I’d been forbidden to arm myself, a fact I’d forgotten in the afterglow of the scuffle in the alley—even that little bit of expended energy had helped release some of my bottled-up rage. Carrying John’s knife was an ongoing breach of the oath of obedience I’d sworn to Jake Tower, and I would hurt for the length of the breach—until I got rid of the knife, or my body shut itself down in protest.

Yet even knowing my life could end right there on the street, my undignified death witnessed by an endless parade of strangers—not to mention Ian Holt—I didn’t want to give up the knife. I’d won it in a fair fight. The knife was mine, and so were the skills needed to use it better than its original owner could ever have managed. Weapons were freedom. Power. Autonomy. And by denying me the right to arm myself, Jake had denied me all of those things, too. Intentionally.

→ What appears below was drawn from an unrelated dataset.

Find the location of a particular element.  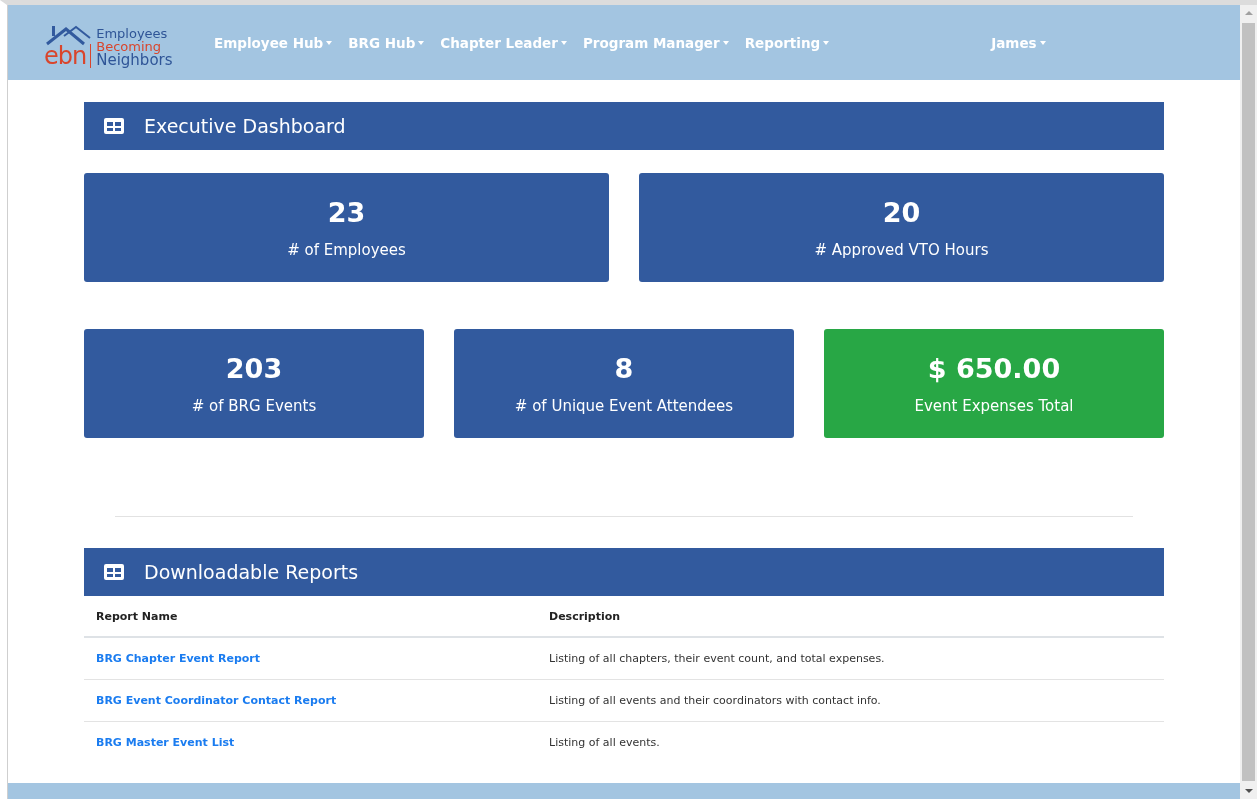

column-header: Description is located at coordinates (850, 616).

I was still being punished.

While my head threatened to crack open like a pistachio seed, my hands began to tremble and my stomach started to cramp, and the pain was too severe to be hidden.

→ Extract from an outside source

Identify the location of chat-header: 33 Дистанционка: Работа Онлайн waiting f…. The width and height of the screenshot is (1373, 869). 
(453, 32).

“Kori? What’s wrong?” Ian’s voice was tense with concern, and he glanced back and forth between me and the people passing us on the sidewalk, to see if anyone had noticed my weakened state. And that was all I could take, not physically, but logically.

Resistance pain weakened me and made me vulnerable, which made him vulnerable by extension. There were people—even my fellow syndicate members—who wouldn’t hesitate to take advantage of that weakness, for any of a dozen reasons. And if I let Holt get hurt, Jake would kill me.

“Here. Take this.” I pulled the knife from my pocket, my grip shaky, and Ian only hesitated for a moment before taking it from me. The instant the metal left my hand, the shaking stopped. The stomach cramps eased, and slowly, the pain in my head began to recede.

Ian glanced at the knife, then slid it into his own pocket. Then he met my gaze, silently demanding an explanation. When that produced no results, he tried again, verbally. “What’s going on, Kori? Why can’t you hold the knife?”

I exhaled slowly, not surprised that he recognized resistance pain for what it was. Then I braced myself for more. “I’m not allowed to carry a weapon. At the moment.”

Another bolt of pain shot through my skull and into my brain—I wasn’t allowed to tell him that, either.

I squeezed my eyes shut as my hands curled into fists at my sides, like I could actually fight the agony. But I couldn’t. This pain was much stronger than the previous bout—literally blinding, for a moment—but shorter in duration, because telling Ian something I wasn’t supposed to tell him was a terminal breach of my oath to Jake. Over and done with quickly, as opposed to an ongoing breach, like carrying a weapon would have been.

Ian’s frown deepened. “Why not? What moment? This moment? Saturday morning specifically?”

“It’s less a Saturday-morning thing than an until-further-notice thing.” That one came with no additional pain—the breach was in the admission, not the details.

“How are you supposed to defend yourself?” he demanded, and I noticed that he didn’t ask how I was supposed to defend him, which underlined for me the fact that he didn’t need to be defended.